Move over Google, step away De Beers, a folk singer is wrecking the house.

There are two key de-facto monopolies based in the UK music industry, and both are not-for profit. Surprised? Thanks to the UK adopting EU legislation, these two collective management organizations (CMOs) are, in theory, the most highly regulated music companies out there, with transparency obligations that creators can only dream of being applied to their commercial partners: www.legislation.gov.uk/uksi/2016/221/contents/made.

These two music CMOs are membership organizations that issue licences and collect licence fees on behalf of music creators and their commercial partners for the use of music.

PRS for Music, which new MPs will doubtless have heard of, issues licences to music users that publicly perform or stream its members’ songs and compositions. Half the money collected in the UK is sent directly to the songwriters, lyricists and composers; the other half goes to their publishers, and if the contracts award more than 50 percent to the creator, the publisher sends them a quarterly or half yearly ‘top-up’. That is how it works for the UK money. 
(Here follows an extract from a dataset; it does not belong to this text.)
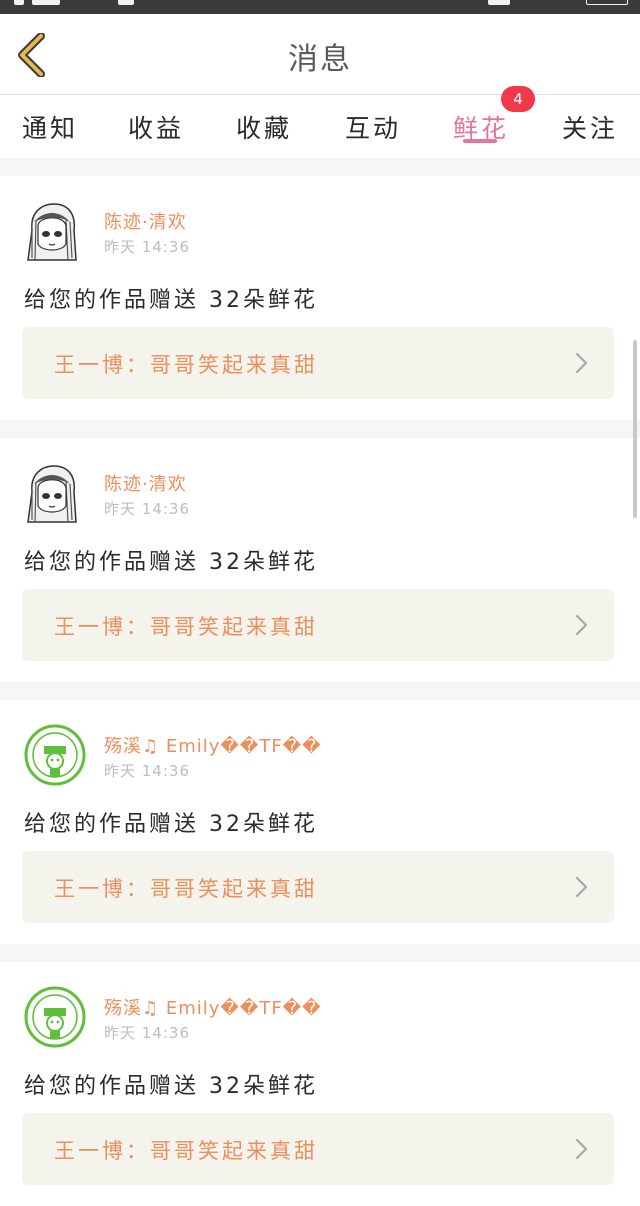 The image size is (640, 1206). What do you see at coordinates (264, 127) in the screenshot?
I see `tab-favorites: 收藏` at bounding box center [264, 127].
For license fees generated by UK creators works played abroad, PRS for Music is dependent upon reciprocal agreements with their equivalent societies overseas. The international song royalty plumbing system has one very important difference. The publishers’ halves of the foreign revenue are paid direct to music publishers’ local offices abroad, and it is only the creators’ shares that wander back to the UK through the network of societies. The commercial power of the English-language music repertoire means non-English-speaking countries are net exporters to the UK (and the USA, Canada, Australasia and South Africa). So, it is essential that relations worldwide are cordial and systems efficient. The publishers are getting their whack from their own overseas representatives. It is only the songwriters and composers who rely on PRS for Music for that vital foreign revenue.
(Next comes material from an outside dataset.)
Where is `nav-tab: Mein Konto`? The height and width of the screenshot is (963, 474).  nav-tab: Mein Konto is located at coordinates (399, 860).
The organization has been much beloved. Monies are paid quarterly directly to creator members, often serving as a lifeline as money managed under creators’ publisher contracts may be yet to recoup the advances. Shockingly and unusually, this year there are currently two legal claims having been served on PRS and both come from creator members. This should be a real concern for this century-old and vital institution. PRS for Music is not a Fortune 500 company, despite its impressive annual distribution of over £940 million, according to its most recent figures. One need only look across town to the Public Inquiry into the Post Office/Horizon scandal to be reminded of the dangers to which a large organization can be exposed when it forgets the hundreds, the thousands, of ‘little people’; the boots on the ground that form the core of their operations. Given the comprehensive CMO regulatory structure, MPs need to firmly remind this august body of its precious responsibilities to all its creator members equally and its clear statutory obligations.
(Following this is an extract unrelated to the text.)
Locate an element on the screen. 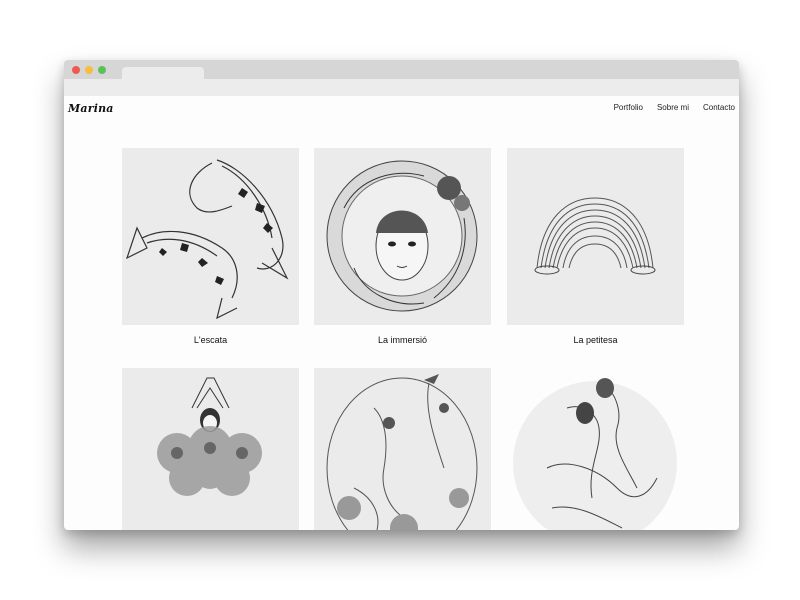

Phonographic Performance Ltd (PPL), the other not-for profit CMO monopoly in the industry, collects money for broadcast and public performance, but for recordings and the performers on those recordings. But PPL does not license or collect money from the big streaming companies – they pay the record companies direct. That licence fee money is then distributed to recording artists, in sometimes ‘imaginative’ percentages, according to the individual artist / label contract terms. But nothing goes to session musicians! As I noted earlier, they are all left out in the cold, dependent upon their session fees. Does that sound fair? There is a fix for the problem but that, readers, must wait for another day.